To become a CCIE you need detailed knowledge of OSPF. Most candidates will have read the TCP/IP Volumes by Doyle and maybe even the RFC written by J Moy.
This book is also written by J Moy and it is basically the bible on OSPF. The great thing about this book is that is like a less dry version of the RFC and it explains the design decisions in OSPF.
Why did they choose to make it link state instead of distance vector? RIP had issues with large networks and the large updates being sent and your network diameter was limited due to the hop count limit. Why did they choose to run it over IP instead of making it a link layer protocol or run it over UDP or TCP? This is also explained in the book.

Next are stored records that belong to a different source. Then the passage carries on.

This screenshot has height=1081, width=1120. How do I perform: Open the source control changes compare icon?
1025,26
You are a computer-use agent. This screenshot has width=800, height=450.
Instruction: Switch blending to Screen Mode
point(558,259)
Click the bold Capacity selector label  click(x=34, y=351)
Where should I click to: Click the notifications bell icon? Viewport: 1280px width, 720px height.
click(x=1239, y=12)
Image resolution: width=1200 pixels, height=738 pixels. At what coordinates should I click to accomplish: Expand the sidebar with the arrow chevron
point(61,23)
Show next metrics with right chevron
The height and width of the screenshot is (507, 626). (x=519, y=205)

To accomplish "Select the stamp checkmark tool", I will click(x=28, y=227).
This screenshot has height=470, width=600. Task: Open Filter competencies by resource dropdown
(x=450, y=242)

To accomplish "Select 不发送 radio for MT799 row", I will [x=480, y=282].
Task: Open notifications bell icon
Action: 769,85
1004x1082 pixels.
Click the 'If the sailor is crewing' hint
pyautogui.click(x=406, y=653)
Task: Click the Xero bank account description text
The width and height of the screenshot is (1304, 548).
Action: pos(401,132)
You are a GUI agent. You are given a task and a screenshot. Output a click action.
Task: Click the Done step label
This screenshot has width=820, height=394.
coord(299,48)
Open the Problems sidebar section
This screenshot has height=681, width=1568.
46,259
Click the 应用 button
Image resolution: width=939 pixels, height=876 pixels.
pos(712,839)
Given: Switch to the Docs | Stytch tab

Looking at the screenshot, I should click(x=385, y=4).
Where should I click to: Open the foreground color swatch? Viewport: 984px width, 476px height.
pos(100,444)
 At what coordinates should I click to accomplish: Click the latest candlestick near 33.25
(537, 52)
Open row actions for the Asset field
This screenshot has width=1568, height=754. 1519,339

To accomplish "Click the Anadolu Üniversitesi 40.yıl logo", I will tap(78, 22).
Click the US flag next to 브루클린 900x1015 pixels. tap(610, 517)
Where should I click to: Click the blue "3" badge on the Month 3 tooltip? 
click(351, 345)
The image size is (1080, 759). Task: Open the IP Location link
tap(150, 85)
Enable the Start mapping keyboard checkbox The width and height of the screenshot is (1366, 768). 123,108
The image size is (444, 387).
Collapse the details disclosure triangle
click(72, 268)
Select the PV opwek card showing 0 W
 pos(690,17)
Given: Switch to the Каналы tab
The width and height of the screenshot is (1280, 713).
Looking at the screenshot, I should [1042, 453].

Creating a protocol takes a lot of work and making it interoperable is a challenge. Moy describes how they did interoperability tests where the first test was hosted at Proteon. It was a common occurence to see developers from several companies leaning over a competitor’s shoulder, trying to fix a bug!
I’m still reading the book but it has been great so far. I you get a Safari subscription you can read all the books you like. I recently did and I can really recommend it.
5 thoughts on “OSPF: Anatomy of a routing protocol”
hey Daniel~have you read INE’s volumeII TS workbook?What do you think about those ten labs?After i have read a few labs,i think they are somehow too simple for the real lab.
Any recommended material for the TS session ?
last,your blog really helps me a lot
So far no vendor has done a great job. The biggest reason is that the real TS topology is so much larger than any vendor is using. This will have effect psychologically. You can get a bit shocked by the size of it if it is the first time you go there. With that many devices you can of course test more things as well like more advanced BGP scenarios and such.
Also the TS labs I’ve done so far sometimes seem a bit overly complicated and not in the kind of way that would really prepare you for the lab.
The best I’ve seen so far is the Cisco360 mock labs which runs IOU and has a real size TS topology. It costs a bunch though.
INE is on their way of updating their TS labs and it looks much better. It will be running on a similar size topology as Cisco on real devices.This will be the thing to go for when it is released.
Good luck in your studies. Thanks for the compliments on the blog.
Oh man, I still have so many books to read and this is another interesting one!
I actually just got a used copy of this off Amazon. Great book. I especially loved his description of the meltdown caused by the circular sequence numbers in the first link state protocol they ran on the Arpanet. Make you realize how badly things can go wrong with thee protocols…
NOT A RELATED QUESTION BUT STILL 😛
“R1–R2–R3(184.108.40.206/24)…when using MPLS, all the LSR’s will assign a local label for it (fine enough) but why does LDP share the upstream LSR assigned label with downstream LSR??? Is there any specific reason for doing it???”